In 1994, Stone had applied to become a radio host at the new all-sports radio station WDFN, initially assigned to do the evening show with Ike "Mega Man" Griffin, but was moved to do the afternoon show, The Odd Couple, after sports columnist Rob Parker's co-host bailed at the last second. Parker left for New York after ten months, so the station would hire Detroit News columnist Bob "Wojo" Wojnowski to be Stone's new co-host, thus the Stoney and Wojo show was born in April 1995. The three-hour radio broadcast saw much success with Stone being regarded as a distinct, entertaining straight man, and knowledgeable on-air presence that represented the market. As such, he'd often appear as a guest on national media outlets, including the nationally syndicated Jim Rome Show, to discuss Detroit sports events, which include Malice at the Palace.

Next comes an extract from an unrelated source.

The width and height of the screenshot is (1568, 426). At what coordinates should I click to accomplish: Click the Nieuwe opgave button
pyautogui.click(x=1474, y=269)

The Stoney and Wojo show would kick off an annual 28-hour radiothon to support research for a cure for leukemia and lymphoma in 1998, after discovering that WDFN update reporter Sabrina Black had been diagnosed with lymphoma, and raised over $100,000 in its first year. The radiothon typically took place inside a Metro Detroit restaurant, with many guest appearances including Tony Dungy, Joe Dumars, and many others. After a long battle with her disease, Black died on March 20, 2006. In 2008, the "Sabrina Black Fund" raised as much as $130,000 for The Leukemia and Lymphoma Society of Michigan.

On July 13, 2007, both Stone and Wojnowski were given the opportunity to fill in as guest hosts on The Jim Rome Show.

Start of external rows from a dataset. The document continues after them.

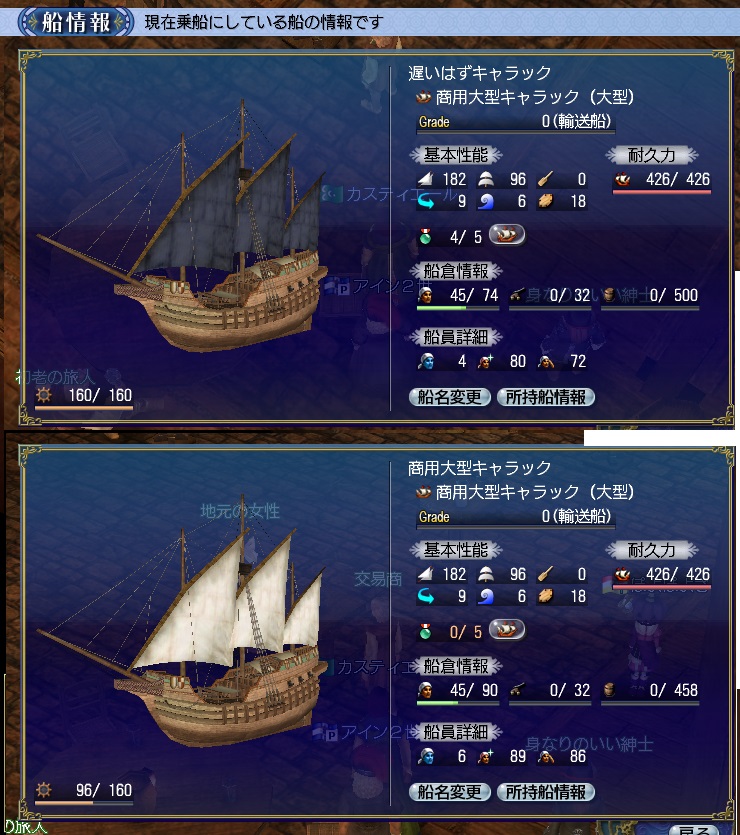Click the cargo barrel icon next to 0/458
Screen dimensions: 740x835
tap(610, 690)
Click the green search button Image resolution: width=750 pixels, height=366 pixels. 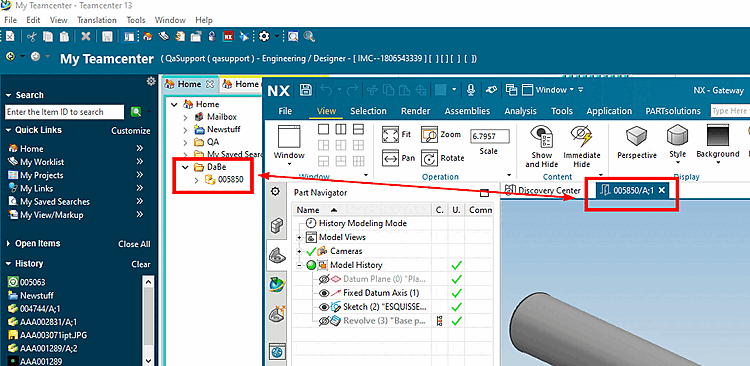point(136,112)
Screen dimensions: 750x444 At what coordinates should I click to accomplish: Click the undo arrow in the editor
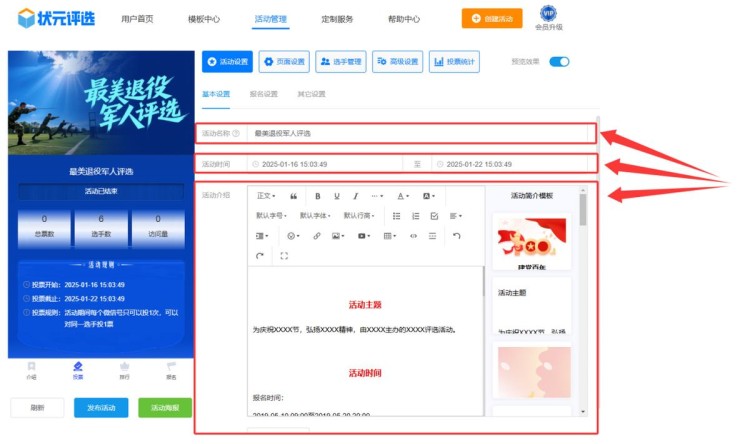pyautogui.click(x=457, y=236)
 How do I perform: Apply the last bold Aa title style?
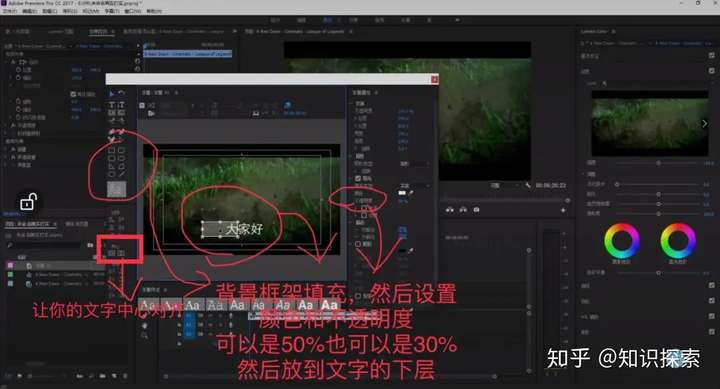tap(329, 305)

The three-hour afternoon show would eventually come to an end on January 20, 2009, when Clear Channel decided to gut all of WDFN's local programming for syndicated radio during the first inauguration of Barack Obama, and the time slot was eventually filled by Matt Shepard and Drew Sharp in September 2009.

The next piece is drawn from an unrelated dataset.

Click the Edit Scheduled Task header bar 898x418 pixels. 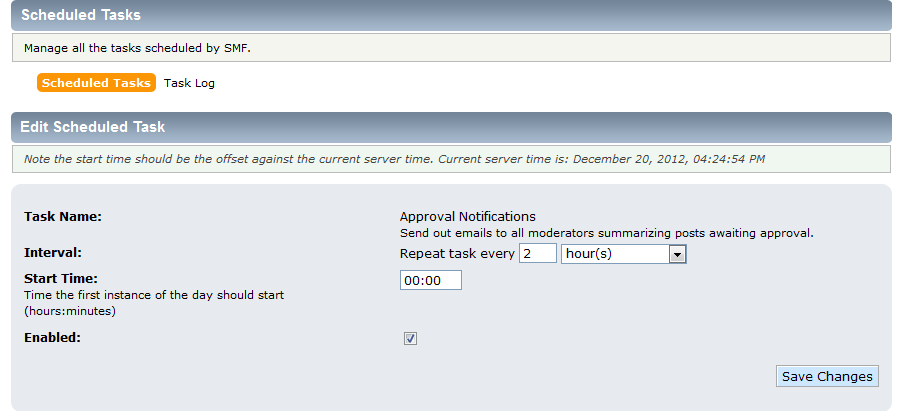click(451, 127)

=== WXYT (2010–present) ===
In 2010, Stone was hired at WXYT-FM to co-host The Morning Show with Bill McAllister, renaming the show to the Stoney and Bill show. During this time, he also had a segment at WXYZ-TV titled Sundays with Stoney.

On September 6, 2016, Jamie Samuelsen was moved from evenings to mornings in order to replace Bill McAllister, renaming the show to the Jamie and Stoney show. Samuelsen would end up being diagnosed with colon cancer and died on August 1, 2020, so the station's studio was then renamed to "The Jamie Samuelsen Studios" in his honor. By October 5, 2020, Samuelsen was replaced by Jon Jansen, renaming the show to the Stoney and Jansen show.

Then on August 23, 2023, it was announced that Stone would step down from his position as full-time morning show host after the 2023 NFL season, set to be replaced by Jim Costa. Stone would air his final show as full-time host on February 16, 2024, but he would remain with the station as a fill-in host for two more years.

== Personal life ==
Stoney is a Jewish man who lives in West Bloomfield, Michigan. He married Cyndi, an occupational therapist, in 1996. He has two twin daughters named Jessica and Marissa.